This was right up there, dare I say it, with the day I was married and the births of my two children. The glorious red sandstone canyons of Sedona (most famous being the Grand Canyon) are breathtaking any time of the day, but when you’re hurtling through them in a helicopter with no doors and just a single strap between you and fresh air, boy do they take on a whole different dimension. We had only just met, but throughout that 35-minute flight, Pete the fearless pilot, was my new best friend.

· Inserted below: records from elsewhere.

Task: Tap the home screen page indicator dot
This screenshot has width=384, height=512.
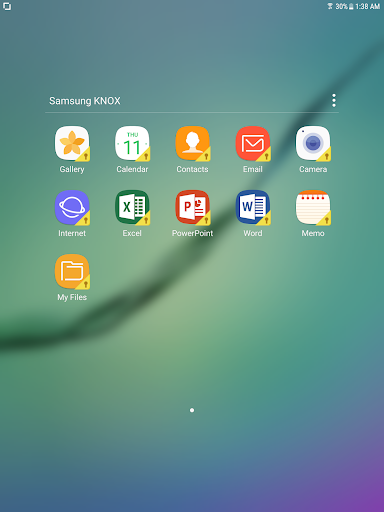Action: [x=192, y=410]
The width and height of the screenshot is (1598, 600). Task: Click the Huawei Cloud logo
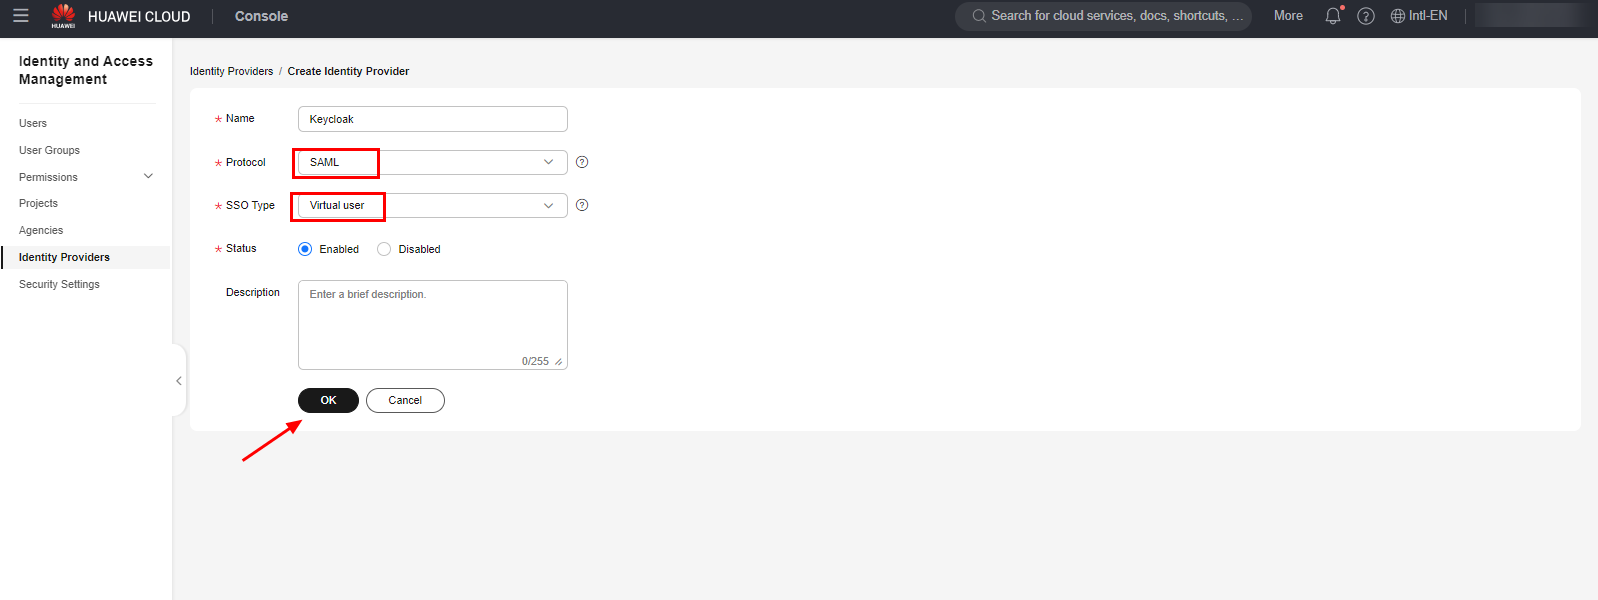(64, 16)
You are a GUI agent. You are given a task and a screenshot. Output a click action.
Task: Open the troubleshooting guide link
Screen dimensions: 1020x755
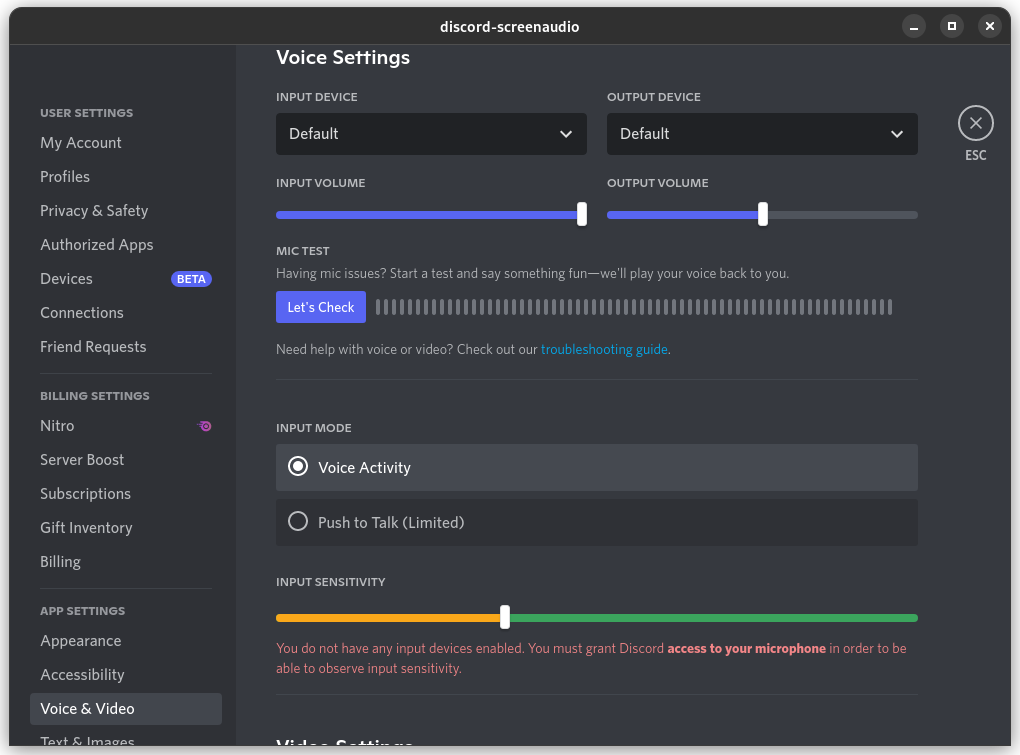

The beauty of taking a helicopter ride through Sedona’s stunning landscape is that you get to see entire sections of it that are otherwise hidden or inaccessible; the 2,000 foot high Secret Canyon, the majestic Mogollon Rim running over 200 miles right across Arizona and the long-abandoned cave dwellings of Sedona’s ancient Sinagua Indians, the region’s first settlers, who after many years of contented living, mysteriously vanished.
Perhaps, it’s the mystery of the Sinagua that first fired the imagination of the new age movement, whose members believe spiritual vortices exist in Sedona’s sandstone.
With vast formations such as Cathedral Rock, Bell Rock and Airport Mesa, standing like red silent sentinels rising out of the surrounding flat desert, it’s hard to argue.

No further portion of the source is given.